Abstract
Recent findings have shown that the continued expansion of the scope and scale of data collected in electronic health records are making the protection of personally identifiable information (PII) more challenging and may inadvertently put our institutions and patients at risk if not addressed. As clinical terminologies expand to include new terms that may capture PII (e.g., Patient First Name, Patient Phone Number), institutions may start using them in clinical data capture (and in some cases, they already have). Once in use, PII-containing values associated with these terms may find their way into laboratory or observation data tables via extract-transform-load jobs intended to process structured data, putting institutions at risk of unintended disclosure. Here we aim to inform the informatics community of these findings, as well as put out a call to action for remediation by the community.

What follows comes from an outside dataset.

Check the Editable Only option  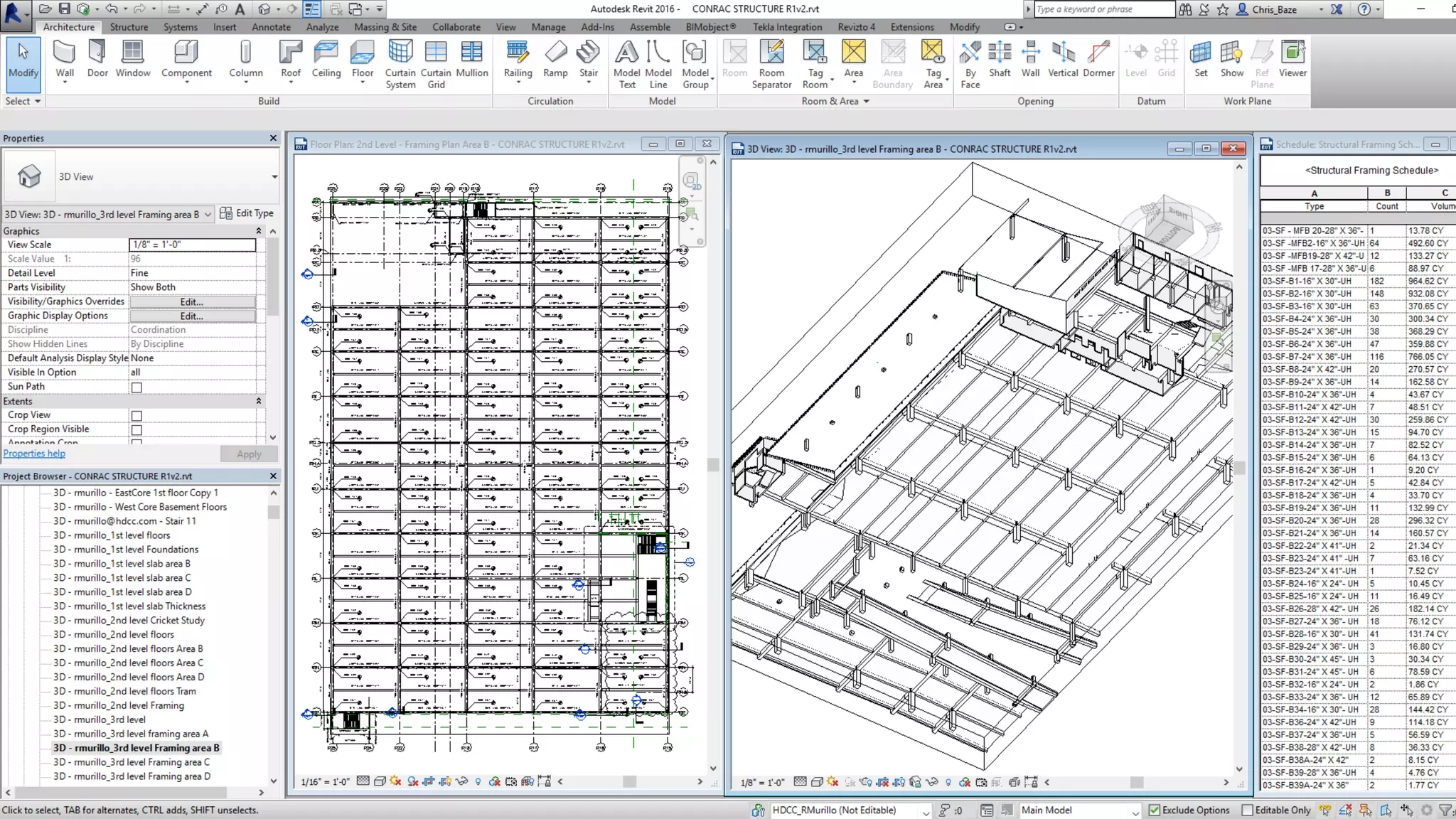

Keywords: Electronic health records, data privacy, medical terminologies
Introduction
Responsible clinical informatics professionals spend an enormous amount of time thinking about the Health Insurance Portability and Accountability Act (HIPAA) [1]. We do so not only to comply with legal requirements but also to protect patient privacy and engender public trust in our work. Hundreds of millions of patients across the US entrust health systems with their electronic health record (EHR) data; as informaticians, our end of that bargain is to use those data to advance the science of medicine and improve health and outcomes for those same “data donors.” Among other critical data protections, our continued ability to do this work depends on our capacity to guarantee the security or removal of the 18 identifiers recognized by HIPAA as personally identifiable information (PII) in the data we use [2]. However, our recent findings have shown that the continued expansion of the scope and scale of data collected in EHRs are making the protection of PII more challenging and may inadvertently put our institutions and patients at risk if not addressed. Here we aim to inform the informatics community of these findings, as well as put out a call to action for remediation by the community.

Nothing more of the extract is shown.